В эксперименте добавление сателлитных клеток, выделенных из поврежденной мышцы и размноженных в культуре, резко усиливало регенерационную гипертрофию мышц (по тесту суммарных белковых синтезов и активности креатинкиназы) (R.Bishoff, C,Heintz, 1994). Супернант из поврежденных мышц обладал дополнительным стимулирующим действием за счет ускорения васкуляризации и иннервации новых миофибрилл, возникших из пересаженных сателлитных клеток (M.Kurabayashi et al., 1994). Данные этих экспериментов заставляют вспомнить точку зрения В.Б.Ульзибата и соавт. (Избранные вопросы…, 1993), считающих детский церебральный паралич врожденным системным заболеванием скелетной мускулатуры.

С помощью электронной микроскопии определены “горячие точки” регенерации поврежденных волокон в виде “почек” и утолщенный участков на периферии волокон, где шло слияние новых миобластов. В этих зонах скапливались макрофаги, которые, по образному выражению В.С.Репина и Г.Т.Сухих (1998), “выполняли роль зазывал, привлекая миобласты в зону регенерации с помощью коктейля цитокинов и ростовых факторов”. В формировании первичных и вторичных мышечных миофибрилл участвуют одни и те же клоны миобластов и сателлитных клеток, но пока не найдено способов направленного изменения числа первичных и вторичных фибрилл у экспериментальных животных.

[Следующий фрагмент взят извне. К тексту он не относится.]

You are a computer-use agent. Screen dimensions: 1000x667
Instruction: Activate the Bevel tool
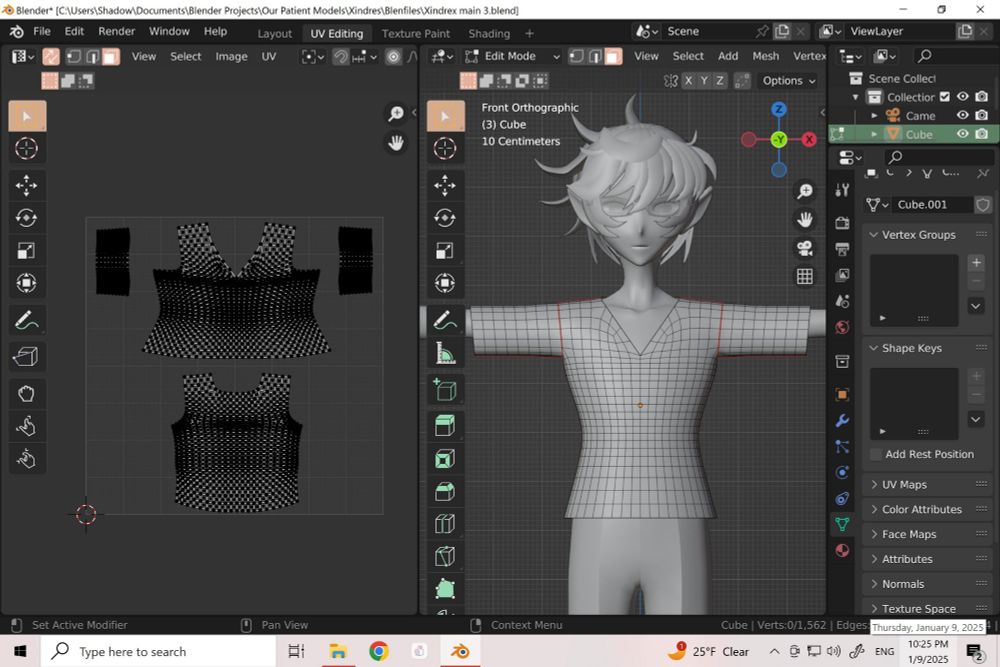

Весьма любопытны в этом отношении эксперименты с сывороткой специальных “сверхмышечных” пород крупного рогатого скота, мышцы которых имеют двойной набор фибрилл. Оказалось, что сыворотка крови этих животных резко усиливала пролиферацию миобластов человека в культуре. Возможно, эта сыворотка и ее очищенные ростовые факторы окажутся ценным подспорьем в крупномасштабном выращивании миобластов человека в целях трансплантации (D.E.Gerrard, M.D.Judge, 1993), которые начинают входить в реконструктивную хирургию как новый биоматериал для замещения мышечных дефектов. Уже созданы многослойные культуры миобластов С2С12, выращенные на биосовместимом коллагене мелкого рогатого скота, для замещения дефектов передней брюшной стенки. Выращенная культура представляет готовую для имплантации искусственно сконструированную мышцу большой площади, состоящую из произвольного числа слоев миофибрилл. Нетрудно оценить будущие перспективы таких циторазработок для косметологии и восстановительной хирургии.

Вопрос о применении здоровых аллогенных фибробластов и миобластов для коррекции мышечных атрофий у больных детским церебральным параличом не изучается.